Source.
RealTime IT News
New Bill Targets Spyware Profits
By Roy Mark
May 12, 2005

UPDATED: U.S. Sen. George Allen (R-Va.) wants the federal government to seize the profits of companies and individuals secretly installing spyware on computers. He's also seeking significantly higher civil and criminal penalties for those trafficking spyware.

Unlike other anti-spyware bills before Congress that focus on creating new laws to combat spyware, Allen's new bill beefs up the authority of the Federal Trade Commission (FTC) to prosecute spyware intrusions.

"Federal officials believe that they already have adequate authority under existing statutes to prosecute spyware purveyors," Allen said. "Law enforcement is not stymied by the lack of federal jurisdiction, but rather from the lack of overall resources."

Allen said the government's current authority to prosecute spyware hustlers falls under the Federal Trade Commission Act and the Computer Fraud and Abuse Act. Since, he claims, the authority is already there, "Congress must focus its efforts on providing adequate resources and penalties to combat the problem."

Although a copy of the bill is not yet available, Allen said the legislation also calls for "disgorgement" of profits made on illegal spyware activity.

"In other words, get after the ill-gotten gains of these criminals," he said. "The proceeds can be used to actually fund further prosecutions."

Allen also threw a sharp elbow at pop-up adware firms that are fighting current efforts requiring them to obtain a user's consent before installing their trafficking software.

"Every legitimate business associated with the Internet has a clear interest in eliminating spyware," he said. "In fact, false and misleading practices associated with spyware threaten consumer confidence and harm the Internet as a viable medium for communications and electronic commerce."

More than a year ago, the FTC told Congress the solution to spyware is more likely to be found in better technology solutions and intensive consumer education than in either state or federal legislation.

Provided data.
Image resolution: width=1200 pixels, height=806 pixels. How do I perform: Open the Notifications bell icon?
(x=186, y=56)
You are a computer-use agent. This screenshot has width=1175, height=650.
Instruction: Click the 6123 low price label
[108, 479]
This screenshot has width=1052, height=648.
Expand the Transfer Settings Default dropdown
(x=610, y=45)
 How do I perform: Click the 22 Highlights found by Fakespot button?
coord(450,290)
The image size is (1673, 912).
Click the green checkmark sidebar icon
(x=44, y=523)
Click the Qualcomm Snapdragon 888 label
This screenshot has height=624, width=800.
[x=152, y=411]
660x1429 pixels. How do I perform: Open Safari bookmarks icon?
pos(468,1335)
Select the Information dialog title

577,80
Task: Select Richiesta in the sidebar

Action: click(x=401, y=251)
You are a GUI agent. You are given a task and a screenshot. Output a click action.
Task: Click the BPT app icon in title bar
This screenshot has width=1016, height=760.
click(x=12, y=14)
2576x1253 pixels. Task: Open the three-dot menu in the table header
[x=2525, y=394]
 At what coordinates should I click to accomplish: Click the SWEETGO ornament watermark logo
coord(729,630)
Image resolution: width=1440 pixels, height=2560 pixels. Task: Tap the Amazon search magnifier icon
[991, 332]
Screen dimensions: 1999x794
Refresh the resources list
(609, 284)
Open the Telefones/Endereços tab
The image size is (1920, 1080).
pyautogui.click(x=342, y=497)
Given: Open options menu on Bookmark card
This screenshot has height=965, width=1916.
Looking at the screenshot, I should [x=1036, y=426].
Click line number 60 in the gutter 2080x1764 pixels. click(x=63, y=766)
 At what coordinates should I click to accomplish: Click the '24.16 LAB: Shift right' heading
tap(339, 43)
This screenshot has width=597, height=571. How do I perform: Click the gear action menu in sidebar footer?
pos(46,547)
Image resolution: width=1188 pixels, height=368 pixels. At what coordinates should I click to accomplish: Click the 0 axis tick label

What you will do.
• 1. According to Allen in the article on the spyware bill, which two laws give the government its current authority to prosecute spyware purveyors?
• 2. Write the next few paragraphs of the article on the spyware bill, starting after its last sentence.

Task answers.
• 1. The Federal Trade Commission Act and the Computer Fraud and Abuse Act.

• 2.
In November, FTC Commissioner Orson Swindle again questioned the need for new laws.

"Our experience at the Department of Justice and at the FTC is that [current] law is adequate," Swindle said. "Most, if not all, spyware is executed under a deceptive cloud. If people are deceived, it's a deceptive practice."

The House ignored the FTC's position, passing two anti-spyware bills last year, but neither measure came to a vote in the Senate. This year, new anti-spyware legislation is pending a floor vote in the House while the Senate begins hearings on the matter.

"All of us can agree that under no circumstances is it acceptable to deceptively monitor a consumer's activities online," Allen said Wednesday. "I prefer market-driven solutions, but I believe Congress can take an active role."

According to Allen, his legislation will also provide the FTC with authority to share and coordinate information with foreign law enforcement officials in order to "bring cases and prosecute international spyware purveyors."

A study conducted in October 2004 by America Online and the National Cyber Security Alliance found that some type of spyware program was loaded on approximately 80 percent of the surveyed computers.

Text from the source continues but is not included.